By using the IREDs, which weigh less than 3 grams each with wire and mounting hardware, as reference points, we could construct probes which weighed less than 100 grams. In order to determine the location of each of the IREDs we are using an Optotrak/3020 (Northern Digital Inc, Waterloo, Ontario) position sensor. The position sensor (shown below) contains 3 linear CCD devices containing 2048 elements, with cylindrical optics placed in front of the CCDs to compress the field of view into a single line. As the infrared light from each IRED falls on the linear CCD it excites a number of the CCD elements in the array. This signal is captured and the background illumination is removed by the application of a threshold. The processed linear signal now represents the spread function of the IRED in the detector's plane of sensitivity. The centroid of the linear signal is determined and the position of that centroid is used to locate the object in the CCD's plane of view. By using the position of the centroid, instead of the position of the maximum CCD element, the IRED's location can be resolved to a much finer sampling than the CCD element spacing. If the signal from each CCD element falls below the threshold or if the total linear signal fails to meet a quality criteria due to IRED angulation or intensity issues, the IRED is reported as missing. Each IRED is fired in time sequence and the sensor unit returns either a "missing" value or the position of each IRED in 300 microseconds. This allows a 25 IRED probe to be easily tracked at 40 Hz.
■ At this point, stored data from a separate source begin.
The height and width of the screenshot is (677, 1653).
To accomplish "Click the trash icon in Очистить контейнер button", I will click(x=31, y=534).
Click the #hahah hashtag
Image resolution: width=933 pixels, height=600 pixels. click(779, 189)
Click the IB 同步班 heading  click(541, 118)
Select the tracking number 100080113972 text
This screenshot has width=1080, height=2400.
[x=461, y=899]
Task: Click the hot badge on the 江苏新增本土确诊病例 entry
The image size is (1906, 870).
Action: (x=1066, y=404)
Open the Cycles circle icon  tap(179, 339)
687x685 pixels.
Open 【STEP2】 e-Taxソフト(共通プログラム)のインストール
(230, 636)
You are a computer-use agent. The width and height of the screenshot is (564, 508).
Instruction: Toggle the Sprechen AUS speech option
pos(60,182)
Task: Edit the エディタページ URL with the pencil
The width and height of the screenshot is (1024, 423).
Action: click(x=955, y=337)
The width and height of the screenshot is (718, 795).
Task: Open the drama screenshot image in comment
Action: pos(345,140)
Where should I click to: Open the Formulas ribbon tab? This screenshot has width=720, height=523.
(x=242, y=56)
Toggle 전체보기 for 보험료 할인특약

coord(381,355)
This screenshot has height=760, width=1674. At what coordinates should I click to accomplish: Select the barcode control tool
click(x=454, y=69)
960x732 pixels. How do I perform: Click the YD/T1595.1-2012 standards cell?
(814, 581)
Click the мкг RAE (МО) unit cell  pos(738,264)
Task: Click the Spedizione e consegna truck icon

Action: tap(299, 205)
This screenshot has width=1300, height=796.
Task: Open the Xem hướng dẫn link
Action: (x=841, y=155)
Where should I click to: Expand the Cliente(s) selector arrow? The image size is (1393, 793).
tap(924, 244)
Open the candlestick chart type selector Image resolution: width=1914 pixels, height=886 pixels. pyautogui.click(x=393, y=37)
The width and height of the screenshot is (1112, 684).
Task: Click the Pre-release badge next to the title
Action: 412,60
The Optotrak 3220 localizing planes

Once the probes have been constructed, they are calibrated by locating each of the IREDs and the endpoint in a reference coordinate system. A reference file is constructed containing these locations. In order to perform a probe localization, the "non-missing" IRED locations reported by the sensor unit are matched to the corresponding reference locations and a transformational matrix is formed according to the methods of Horn. The reference location of the probe endpoint is then passed through the transformational matrix and the endpoint's position in sensor space is calculated. A "goodness of fit" parameter is calculated from the residuals allowing the rejection of poor transformations due to barely acceptable measurements.

While the optical probe and sensor unit provides for most of our concerns (probe weight, probe localization speed, and orientation sensitivity), it still requires that the sensor unit be rigidly attached to the patient to maintain a constant coordinate system. Since the sensor unit weighs over 40 kg, this would considerably reduce positioning flexibility in the OR. The problem was addressed by creating a second perceptible object called the Reference Emitter, this one stationary relative to the patient. The Reference Emitter is a small rectangle with 6 IREDs (Please see operating room picture above) which can be located in sensor space in a manner similar to the probes.

Once the Reference Emitter has been localized, the probe's position can be mapped into a co-ordinate system defined by the Reference Emitter and the position of the sensor vanishes from the equations. This frees the sensor unit from having to maintain a fixed location to the OR table. Thus we can move the largest element in the system, the sensor unit, around the operating room during the case. This greatly reduces the interference of the device with the surgical process. Only the very light Reference Emitter must be mechanically coupled to the head restraint device.

Image Display

At Vanderbilt we pioneered what has become the standard format for Image-Guided Displays, the 4 quadrant display. In the first image below, we show an image from 1989 with 4 512x512 images. In this case the four images are a native transverse CT image, and two reconstructed images in the cardinal planes: coronal and sagittal. On the lower right, there is a wireframe which was our first attempt at providing three-dimensional trajectory information.